Tutorial 5: Cloud Integration with AWS and GCP¶

What You Will Learn¶

By the end of this tutorial you will:

Configure AWS Fargate and EC2-backed Dask clusters via Scalable.
Set up GCP Cloud Run / GKE-based execution.
Use the artifact store for persistent cloud storage (S3, GCS).
Estimate costs before running with dry-run planning.
Deploy multi-target manifests that promote from local to cloud.
Manage IAM roles, networking, and container registries.

Prerequisites¶

Completed Tutorial 1: Getting Started with Scalable and Tutorial 2: Mastering the Manifest System.
pip install scalable[cloud] (installs s3fs, gcsfs, dask-cloudprovider, fsspec).
AWS credentials configured (~/.aws/credentials or environment variables).
(For GCP) gcloud CLI authenticated or GOOGLE_APPLICATION_CREDENTIALS set.

Scenario¶

Your energy forecasting pipeline works locally but needs to scale to 50+ concurrent scenarios for a production run. Your organization uses AWS for burst compute and GCS for long-term data storage. You need to deploy the same workflow to cloud infrastructure with cost visibility.

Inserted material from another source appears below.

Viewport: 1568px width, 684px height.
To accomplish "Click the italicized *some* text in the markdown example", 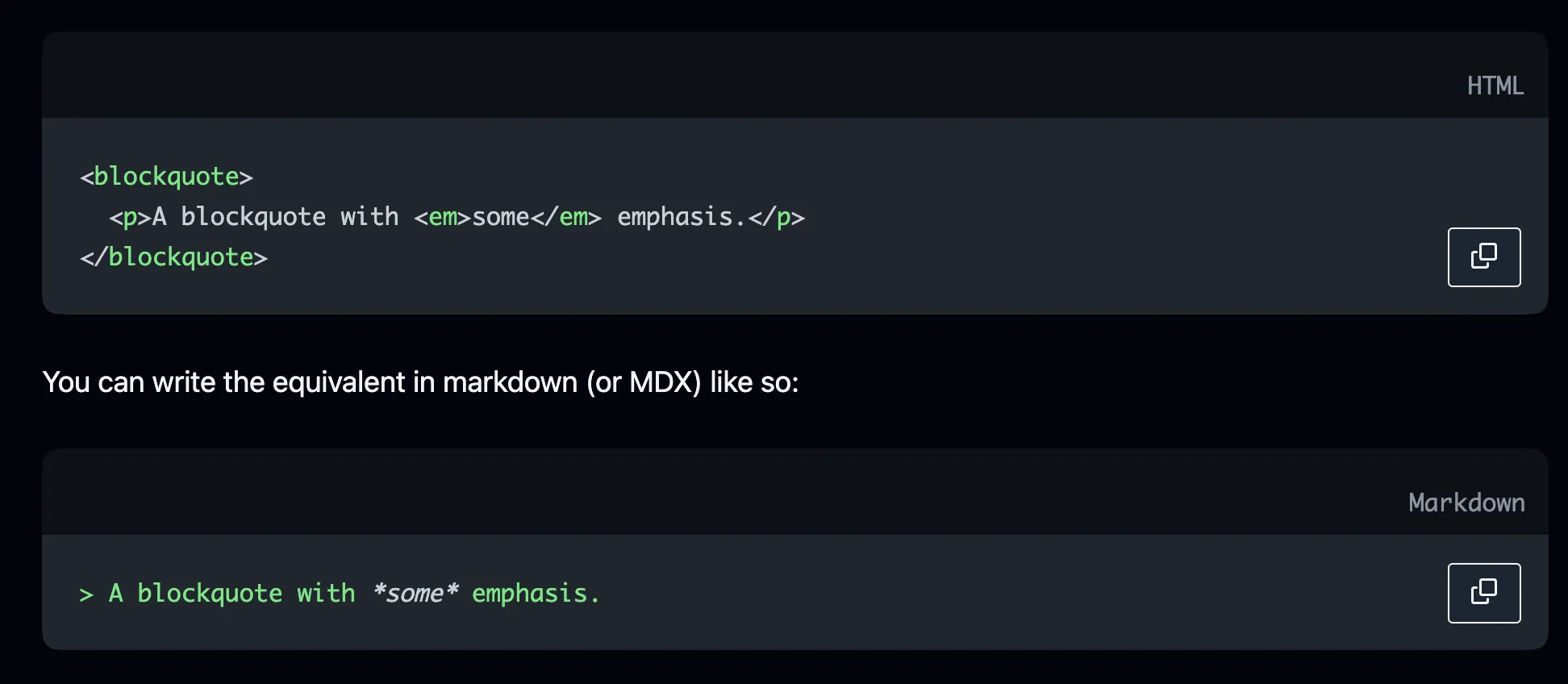I will (x=416, y=593).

Step 1: AWS Target Configuration¶

The AWS provider uses dask-cloudprovider to launch Dask workers on Fargate (serverless containers) or EC2 instances:

# scalable.yaml
version: 1
project:
  name: demeter-lulcc-aws
  default_storage: s3://${S3_BUCKET}/scalable-runs/

targets:
  aws:
    provider: aws
    region: ${AWS_REGION:-us-east-1}
    cluster_type: fargate
    instance_type: m5.xlarge       # For EC2-backed mode
    worker_cpu: 4096               # Fargate CPU units (1024 = 1 vCPU)
    worker_mem: 16384              # Fargate memory in MiB
    image: ${ECR_IMAGE}
    execution_role_arn: ${EXECUTION_ROLE_ARN}
    task_role_arn: ${TASK_ROLE_ARN}
    subnets:
      - ${SUBNET_A}
      - ${SUBNET_B}
    security_groups:
      - ${SG_ID}
    adaptive:
      minimum: 2
      maximum: 20

components:
  demeter:
    image: ${ECR_DEMETER_IMAGE}
    cpus: 4
    memory: 16G
    tags: [lulcc, downscaling, gcam]

  postprocess:
    cpus: 2
    memory: 8G
    tags: [analysis]

tasks:
  run_demeter_scenario:
    component: demeter
    cache: true
    outputs:
      database: dir

  aggregate:
    component: postprocess
    cache: true

Key configuration explained:

cluster_type

fargate for serverless (no EC2 management) or ec2 for instance-backed clusters (lower cost at scale, more control over instance types).

worker_cpu / worker_mem

Fargate task sizing. CPU is in units of 1024 (= 1 vCPU). Common configurations:

CPU	Memory	Use Case
1024	4096	Light tasks, I/O-bound
4096	16384	Standard compute tasks
16384	65536	Memory-intensive models

execution_role_arn

IAM role assumed by the ECS agent to pull images and write logs. Needs ecr:GetAuthorizationToken, ecr:BatchGetImage, logs:CreateLogStream permissions.

task_role_arn

IAM role assumed by the running task. Needs S3 read/write for artifacts, network access for Dask scheduler communication.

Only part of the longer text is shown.